See a higher purpose in your work, but also be your own first critic: artist insights on the creative journey
The creative journey has no clear end point, and calls for analytical skills, hard work, sincerity and audience connect. It also entails self-reflection and even self-criticism, as these artists explain.
PhotoSparks is a weekly feature from YourStory, with photographs that celebrate the spirit of creativity and innovation. In the earlier 340 posts, we featured an art festival, cartoon gallery. world music festival, telecom expo, millets fair, climate change expo, wildlife conference, startup festival, Diwali rangoli, and jazz festival.
In Part II of our photo essay on recent exhibitions at Karnataka Chitrakala Parishat in Bengaluru, we feature more of the bonsai paintings of Satish Pujari. We also include works and insights of some of the other artists: Sanjay Chapolkar, Nilanjan Guha, Vidhu Pillai, Ravindra Mahale, Nagabhushan, Satish Biradar, Vittal Kulkarni, H. Sheshechala, and Ram Mohan (see Part I here).
Art is a creative response of the artist’s understanding, liking or feeling towards the external world, water-colourist Nilanjan Guha explains, in a chat with YourStory. He has a diverse background in chemistry and marketing, in addition to art. Originally from Kolkata, he moved to Bengaluru five years ago.

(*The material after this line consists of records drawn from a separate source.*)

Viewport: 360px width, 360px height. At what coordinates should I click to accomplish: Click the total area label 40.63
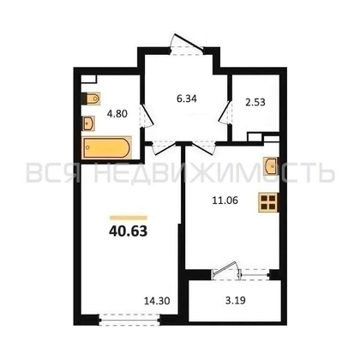tap(128, 231)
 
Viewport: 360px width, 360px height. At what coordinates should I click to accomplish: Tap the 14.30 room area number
tap(157, 301)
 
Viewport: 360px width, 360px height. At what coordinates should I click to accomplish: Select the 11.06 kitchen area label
tap(225, 201)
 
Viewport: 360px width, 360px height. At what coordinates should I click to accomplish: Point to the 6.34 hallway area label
tap(187, 99)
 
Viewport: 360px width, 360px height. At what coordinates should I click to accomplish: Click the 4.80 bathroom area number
tap(117, 114)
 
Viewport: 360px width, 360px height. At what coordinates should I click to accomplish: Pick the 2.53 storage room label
tap(255, 102)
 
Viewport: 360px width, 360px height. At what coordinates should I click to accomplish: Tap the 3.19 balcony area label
tap(236, 300)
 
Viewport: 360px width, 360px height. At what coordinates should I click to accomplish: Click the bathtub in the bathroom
tap(107, 147)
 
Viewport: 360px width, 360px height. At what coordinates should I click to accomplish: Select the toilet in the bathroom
tap(91, 99)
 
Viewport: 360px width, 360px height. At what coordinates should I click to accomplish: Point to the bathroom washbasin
tap(88, 123)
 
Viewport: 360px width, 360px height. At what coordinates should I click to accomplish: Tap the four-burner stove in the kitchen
tap(268, 202)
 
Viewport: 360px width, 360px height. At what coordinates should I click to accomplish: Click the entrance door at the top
tap(187, 45)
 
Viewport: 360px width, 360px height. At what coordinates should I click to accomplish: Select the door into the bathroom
tap(146, 116)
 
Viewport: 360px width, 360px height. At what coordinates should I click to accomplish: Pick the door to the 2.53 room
tap(225, 113)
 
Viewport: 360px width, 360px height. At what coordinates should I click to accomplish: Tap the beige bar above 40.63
tap(129, 218)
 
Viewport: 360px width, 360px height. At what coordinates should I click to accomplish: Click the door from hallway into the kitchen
tap(203, 147)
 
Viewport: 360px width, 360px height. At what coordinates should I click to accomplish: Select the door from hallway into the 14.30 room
tap(164, 147)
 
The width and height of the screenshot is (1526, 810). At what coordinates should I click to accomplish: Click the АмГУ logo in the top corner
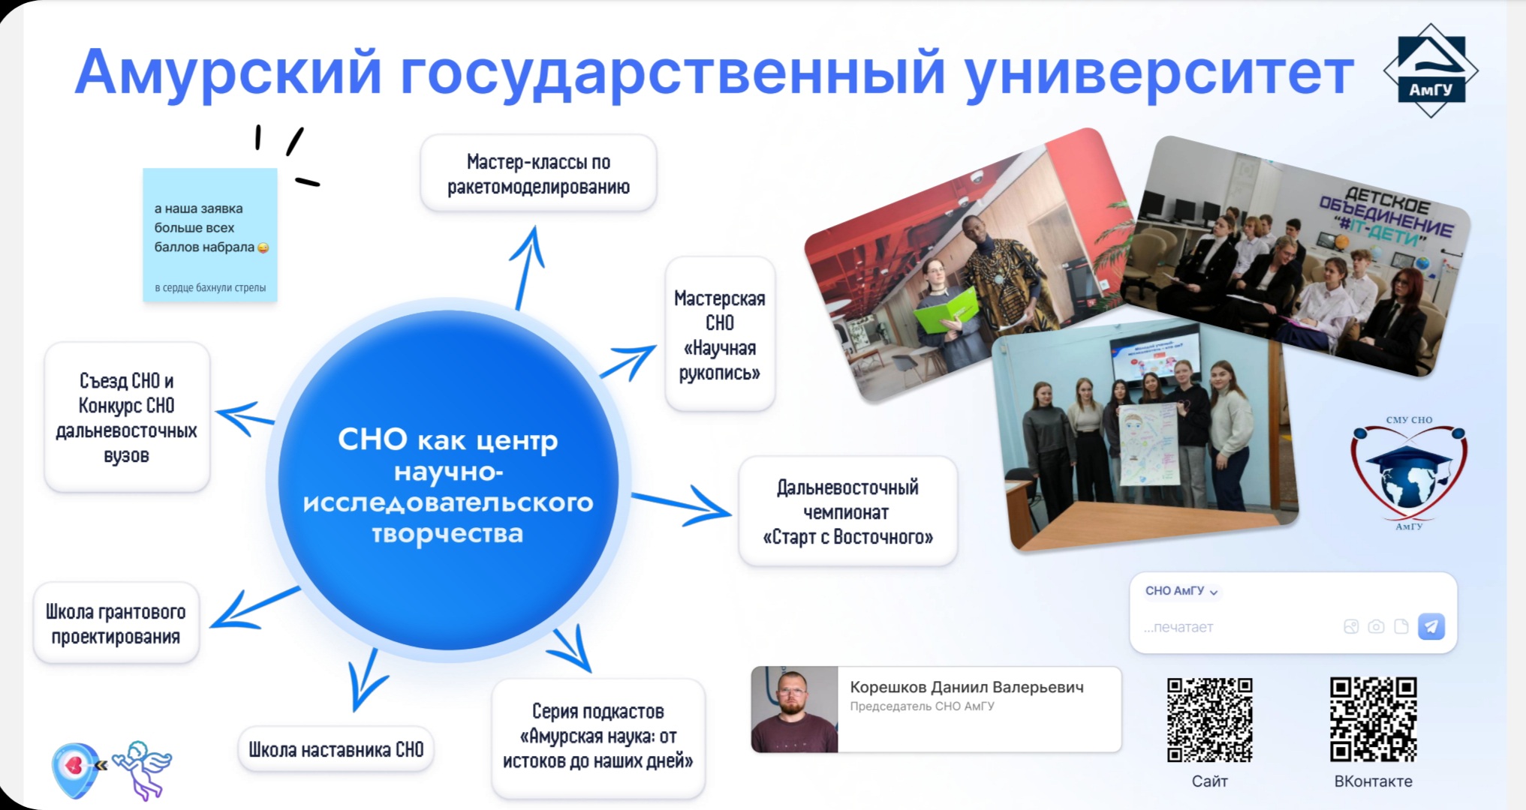tap(1431, 70)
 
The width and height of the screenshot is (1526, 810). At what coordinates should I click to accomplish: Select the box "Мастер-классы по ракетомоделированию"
tap(538, 173)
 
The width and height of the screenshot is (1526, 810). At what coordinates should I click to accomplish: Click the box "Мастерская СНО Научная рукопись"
tap(719, 334)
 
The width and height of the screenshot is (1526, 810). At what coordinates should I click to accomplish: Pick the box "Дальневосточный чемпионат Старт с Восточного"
tap(847, 512)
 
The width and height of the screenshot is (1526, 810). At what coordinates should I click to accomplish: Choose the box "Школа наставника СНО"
tap(336, 749)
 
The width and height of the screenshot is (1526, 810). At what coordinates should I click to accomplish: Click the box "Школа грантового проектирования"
tap(116, 623)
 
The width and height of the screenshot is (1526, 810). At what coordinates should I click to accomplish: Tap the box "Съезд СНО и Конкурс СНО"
tap(126, 417)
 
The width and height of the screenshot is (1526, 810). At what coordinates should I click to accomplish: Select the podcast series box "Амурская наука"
tap(597, 736)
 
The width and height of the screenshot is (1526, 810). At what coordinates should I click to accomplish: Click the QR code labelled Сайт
tap(1209, 720)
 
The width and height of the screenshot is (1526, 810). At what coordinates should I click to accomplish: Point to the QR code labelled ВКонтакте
tap(1373, 720)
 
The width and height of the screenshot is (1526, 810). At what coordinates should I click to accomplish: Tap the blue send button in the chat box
tap(1431, 626)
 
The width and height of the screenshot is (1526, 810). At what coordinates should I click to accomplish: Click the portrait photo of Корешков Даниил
tap(794, 710)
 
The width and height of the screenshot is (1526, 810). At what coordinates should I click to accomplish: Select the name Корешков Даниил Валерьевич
tap(967, 687)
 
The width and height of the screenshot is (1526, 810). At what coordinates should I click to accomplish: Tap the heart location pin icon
tap(77, 769)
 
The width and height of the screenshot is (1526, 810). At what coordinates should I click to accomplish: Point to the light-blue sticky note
tap(210, 235)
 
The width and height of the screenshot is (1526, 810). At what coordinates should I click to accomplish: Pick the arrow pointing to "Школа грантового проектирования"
tap(254, 608)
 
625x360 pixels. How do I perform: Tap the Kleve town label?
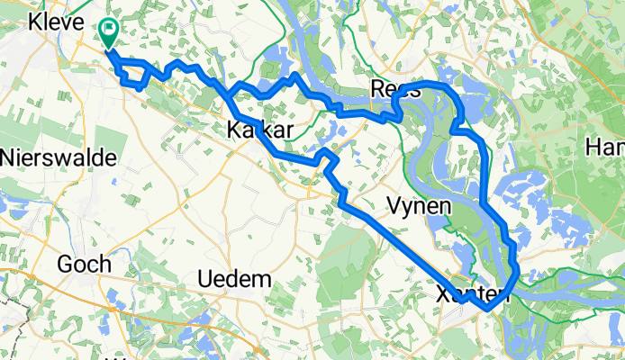(x=56, y=23)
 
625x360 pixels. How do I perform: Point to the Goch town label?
(x=83, y=264)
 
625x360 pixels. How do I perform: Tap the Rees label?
(x=396, y=90)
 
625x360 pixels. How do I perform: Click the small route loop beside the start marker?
(x=132, y=76)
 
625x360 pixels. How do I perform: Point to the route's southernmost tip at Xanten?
(x=487, y=308)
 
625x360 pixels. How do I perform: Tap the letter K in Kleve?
(x=36, y=23)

Getting audiences to view, acknowledge and appreciate art is an important part of success for an artist, in addition to sales, Nilanjan says. His impressionist style features landscapes, ocean scapes and cityscapes, and convey stories in locations from Bengaluru to Bangkok.

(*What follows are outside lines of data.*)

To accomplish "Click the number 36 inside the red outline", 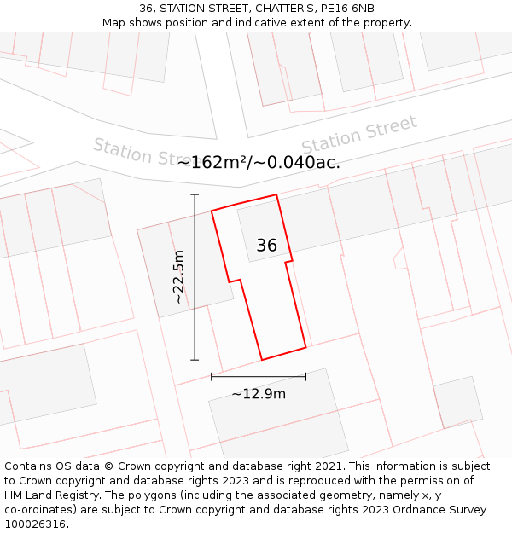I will tap(266, 246).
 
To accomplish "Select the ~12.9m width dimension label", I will tap(259, 393).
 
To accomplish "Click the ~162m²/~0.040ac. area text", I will tap(259, 162).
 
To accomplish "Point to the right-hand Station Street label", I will tap(359, 135).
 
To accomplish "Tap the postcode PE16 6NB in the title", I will tap(345, 9).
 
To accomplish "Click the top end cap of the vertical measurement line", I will tap(195, 195).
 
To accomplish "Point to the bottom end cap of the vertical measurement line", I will tap(195, 360).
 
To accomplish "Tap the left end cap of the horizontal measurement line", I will tap(211, 376).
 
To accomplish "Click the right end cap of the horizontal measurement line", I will tap(305, 376).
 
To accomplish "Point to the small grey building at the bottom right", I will tap(457, 402).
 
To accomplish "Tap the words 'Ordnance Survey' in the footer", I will tap(441, 510).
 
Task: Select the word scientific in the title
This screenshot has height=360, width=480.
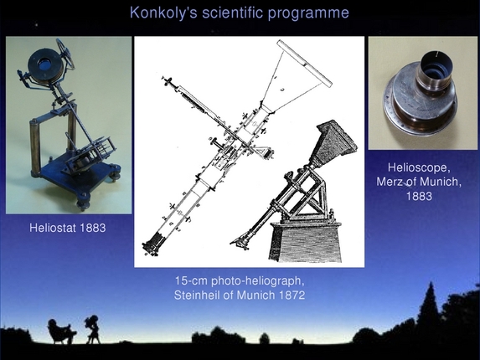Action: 231,13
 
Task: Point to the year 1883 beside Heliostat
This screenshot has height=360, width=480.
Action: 91,227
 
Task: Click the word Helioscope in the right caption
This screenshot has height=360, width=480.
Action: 422,168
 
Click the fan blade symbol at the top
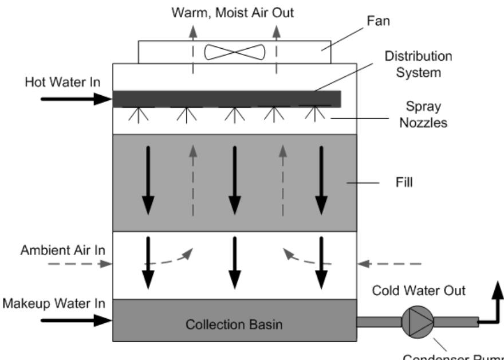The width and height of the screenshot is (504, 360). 234,52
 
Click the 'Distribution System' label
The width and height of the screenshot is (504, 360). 418,64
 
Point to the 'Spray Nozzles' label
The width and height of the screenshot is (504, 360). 424,115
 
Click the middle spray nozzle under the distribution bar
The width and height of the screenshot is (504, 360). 231,115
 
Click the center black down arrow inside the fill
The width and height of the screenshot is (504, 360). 234,178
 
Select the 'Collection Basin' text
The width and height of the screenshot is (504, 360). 234,324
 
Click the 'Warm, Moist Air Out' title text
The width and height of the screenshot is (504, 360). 233,11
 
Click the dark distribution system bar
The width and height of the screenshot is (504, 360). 227,99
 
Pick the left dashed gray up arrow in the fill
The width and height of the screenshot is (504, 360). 193,178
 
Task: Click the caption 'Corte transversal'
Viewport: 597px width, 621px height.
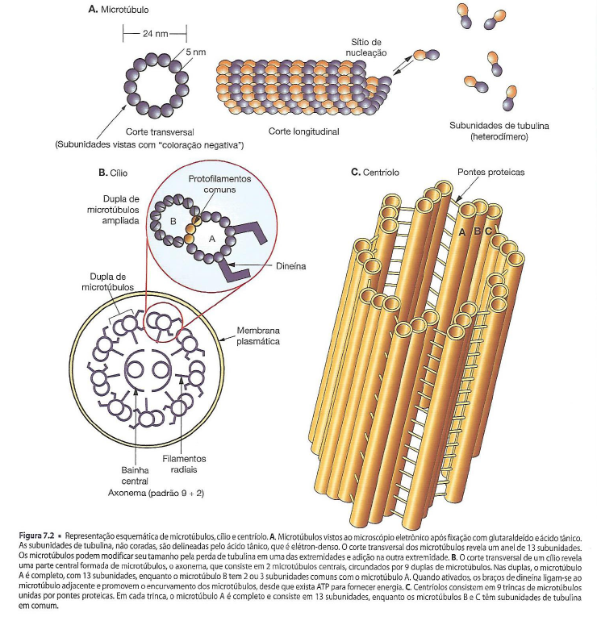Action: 159,131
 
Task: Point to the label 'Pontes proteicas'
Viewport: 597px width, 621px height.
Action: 491,172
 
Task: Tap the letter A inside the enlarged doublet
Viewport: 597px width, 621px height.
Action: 212,239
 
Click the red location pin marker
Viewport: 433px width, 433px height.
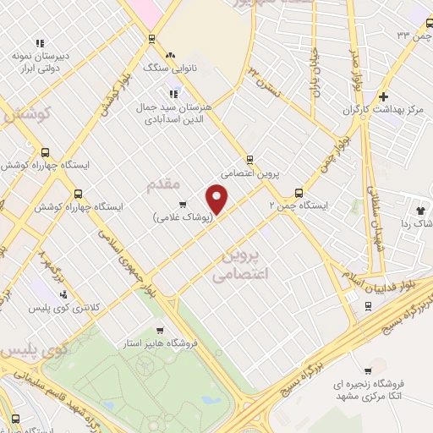coord(217,199)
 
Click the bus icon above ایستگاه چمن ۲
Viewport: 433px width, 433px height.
coord(297,191)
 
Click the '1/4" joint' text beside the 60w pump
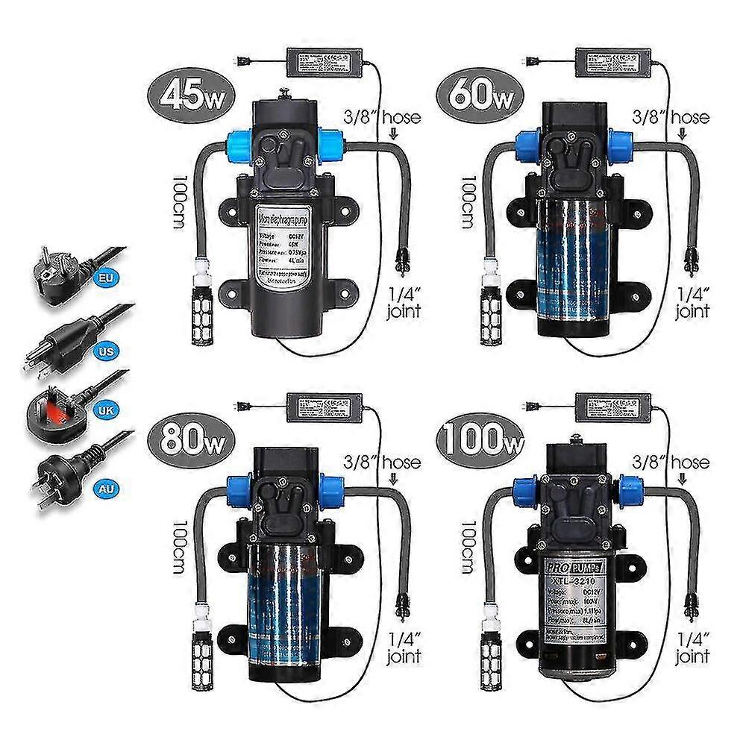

“As a self-taught artist, I experienced the journey with all its hardship and enjoyment. The most important part is to love and enjoy your work. Give importance to your analytical skill, but also be your own first critic. Always try to sharpen your creative approach, because there is no end of the road,” Nilanjan advises aspiring artists.
“Art is a visual language, a powerful language which gives messages to society through colours, beauty, expression and experiences. It is a unique composition and can even attract a child,” adds Ram Ramamurthy. For him, success comes from being sincere, serious, systematic and secure, along with service to the supreme.

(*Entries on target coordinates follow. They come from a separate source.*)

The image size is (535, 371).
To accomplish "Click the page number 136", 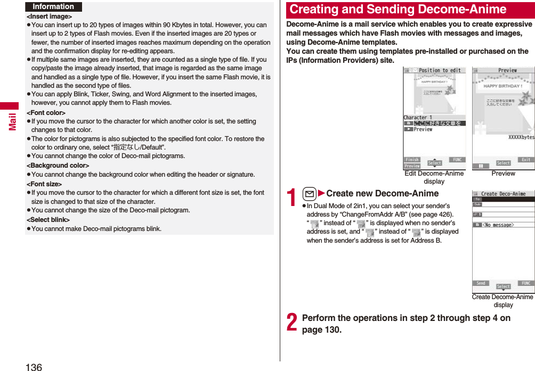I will (33, 366).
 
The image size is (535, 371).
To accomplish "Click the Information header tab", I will (53, 7).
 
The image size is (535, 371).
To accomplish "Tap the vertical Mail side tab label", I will (11, 120).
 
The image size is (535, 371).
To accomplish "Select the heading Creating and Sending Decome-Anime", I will (398, 10).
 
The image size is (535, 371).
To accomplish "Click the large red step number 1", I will (291, 199).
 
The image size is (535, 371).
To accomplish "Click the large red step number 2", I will (291, 323).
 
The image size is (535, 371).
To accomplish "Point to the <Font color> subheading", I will (46, 113).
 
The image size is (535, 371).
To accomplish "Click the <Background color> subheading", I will (58, 166).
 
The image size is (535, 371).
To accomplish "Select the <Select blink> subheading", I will (48, 220).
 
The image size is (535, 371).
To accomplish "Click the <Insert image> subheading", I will (49, 17).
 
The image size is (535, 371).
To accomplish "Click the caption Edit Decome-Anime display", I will (434, 177).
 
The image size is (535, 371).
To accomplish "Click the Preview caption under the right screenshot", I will (503, 174).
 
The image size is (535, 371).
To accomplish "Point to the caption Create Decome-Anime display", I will (502, 301).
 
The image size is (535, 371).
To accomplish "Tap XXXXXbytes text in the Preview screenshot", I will (521, 137).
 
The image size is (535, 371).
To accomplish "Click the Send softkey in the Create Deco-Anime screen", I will (481, 283).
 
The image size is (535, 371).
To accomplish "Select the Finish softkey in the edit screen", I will (412, 160).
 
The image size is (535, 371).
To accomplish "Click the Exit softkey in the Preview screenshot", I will (525, 160).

“Success for an artist is a pure form of divinity,” Ram explains. His work also spans 3D modelling and animation; he is part of the training faculty at Arena Animation in Bengaluru.
“Viewers and audiences are God to us artists. To the audience, we are thankful; without them, there is no existence for artists,” he gratefully signs off.
Now, what have you done today to pause in your busy schedule and reflect on how well you have harnessed your inner creativity?